[Page extract — start]

Fear has played a part in most of the decisions I have made in my life. Fear has powered my rationalization to not speak, not change, and not do.
And I know so much better now that even though I know this, I am not free from the power of fear. I still watch it and let it control me.
I let fear use rationalization most recently to not play my guitar with my friend in his band. He had offered and I had gladly accepted. I’ve played with him several times live in the past. But for some reason I let fear tell me “no” this time. It told me that I wasn’t good enough. That I should go to support him and his band, but I was not good enough to play.
I ended up spending much of that day with my kids at my ex’s house, knowing that I was supposed to play that evening with my friend, but fear told me to stay longer and longer because “I’m not going to play. I’m tired. I can’t solo as well as my friend. My guitar never sounds good. My guitar is a bit dusty from sitting out and my friend my see it and make fun. The other band members will wonder why I’m there and why would my friend invite me to sit in. Just stay here with my kids for as long as I can. I’m not going to play. I just tell my friend I didn’t have time to stop off at home to get my guitar. I’ll sit on my ass and watch him play because I know I am not good enough.”
And that’s what I did.
I let the fear rationalize and put me down and talk me out of playing. And lie to my friend.
The lying makes me feel badly about me. It also makes me upset with myself for letting my fear make me miss out on another experience.
I may not be the best guitar player but I cannot let that be fuel for my fear to stop me from doing something that I really do enjoy doing.
I was not impeccable to my word. I made an assumption about what others would think of me and I didn’t do my best.
Miguel points out in his book is that we can expect to slip up and not follow those new agreements at times, maybe a lot of times, but to not get discouraged because we can always start again. I don’t have to be perfect. I don’t have to get it right every time.
Miguel also let’s me know to be aware of the Judge, Victim and belief system within me. It is like a Bizarro World Holy Trinity. Not that Miguel describes it that way.
The Judge bestows guilt and shame. The Victim agrees to the verdict of guilty and accepts the shame. The belief system is the agreements that are in place that allows the Judge and the Victim to play their roles.

[Page extract — finish]
[Provided data — start]

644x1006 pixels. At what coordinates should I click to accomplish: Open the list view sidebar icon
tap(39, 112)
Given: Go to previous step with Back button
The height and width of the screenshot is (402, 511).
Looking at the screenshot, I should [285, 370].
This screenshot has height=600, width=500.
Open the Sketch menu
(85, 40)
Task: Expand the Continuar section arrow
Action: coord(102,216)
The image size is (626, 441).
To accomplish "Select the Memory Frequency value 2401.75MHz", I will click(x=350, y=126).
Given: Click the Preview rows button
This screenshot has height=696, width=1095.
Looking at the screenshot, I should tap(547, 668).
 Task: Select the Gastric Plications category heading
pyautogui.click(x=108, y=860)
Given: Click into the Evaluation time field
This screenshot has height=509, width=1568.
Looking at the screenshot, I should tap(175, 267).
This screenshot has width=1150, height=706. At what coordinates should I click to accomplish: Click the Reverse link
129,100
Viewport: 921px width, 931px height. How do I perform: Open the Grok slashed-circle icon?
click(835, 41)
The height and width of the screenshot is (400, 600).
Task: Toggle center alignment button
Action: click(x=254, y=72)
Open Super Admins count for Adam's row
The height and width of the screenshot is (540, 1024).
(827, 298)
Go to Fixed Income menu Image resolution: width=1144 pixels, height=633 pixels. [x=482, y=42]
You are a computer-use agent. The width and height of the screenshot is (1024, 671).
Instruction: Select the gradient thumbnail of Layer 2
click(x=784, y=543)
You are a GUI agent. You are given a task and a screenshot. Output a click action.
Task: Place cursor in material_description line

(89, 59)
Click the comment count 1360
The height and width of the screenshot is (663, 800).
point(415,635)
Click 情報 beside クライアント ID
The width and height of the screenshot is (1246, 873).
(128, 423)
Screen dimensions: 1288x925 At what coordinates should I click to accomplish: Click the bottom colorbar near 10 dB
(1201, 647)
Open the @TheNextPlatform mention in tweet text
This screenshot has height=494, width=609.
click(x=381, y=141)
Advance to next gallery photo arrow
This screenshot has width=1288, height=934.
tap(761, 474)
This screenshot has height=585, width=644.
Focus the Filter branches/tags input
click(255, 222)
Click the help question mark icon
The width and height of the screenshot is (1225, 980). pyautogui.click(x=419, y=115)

[Provided data — finish]

-- Your instructions --
Resume the essay on fear and the guitar performance that was skipped, picking up after its last sentence. The material above is separate from the essay on fear.

-- Task answer --
In the coming weeks and months I will continue to explore and write about how my Fear and the Bizarro World Holy Trinity (BWHT) attempt to keep me from Action.
Some of my thoughts on the Four Agreements.
Be impeccable to your word – I am doing that each morning. I write my three morning pages. I treat my inner artist to creative dates.
Don’t take things personally – This is difficult. As much as I may say to myself, “this isn’t about me” I still think things that happen to me are about me.
Don’t make assumptions – This is part of what I do as a therapist. I make assumptions based on people’s behaviors and what they tell me. If we know what motivates us, or other people, we can make an assumption as to how we will react or respond to situations and people in our lives. This can be very helpful. But it does not mean our assumptions will be true.
Always do your best – I like this one just as much as the first agreement. Miguel says that our best will be different for every situation due to many factors about ourselves including emotions and health at the time we are to deliver our best. Some days our best is not going to be good enough to achieve something that we want.
If we can agree that we did the best we were capable of doing at that time, then we should be satisfied. There should be no looking back. No placing blame or guilt on ourselves because we gave all we had at that time. It is okay that our best isn’t going to be good enough every time. We don’t always have to succeed, get “it” right or be perfect.
We should accept ourselves warts and all.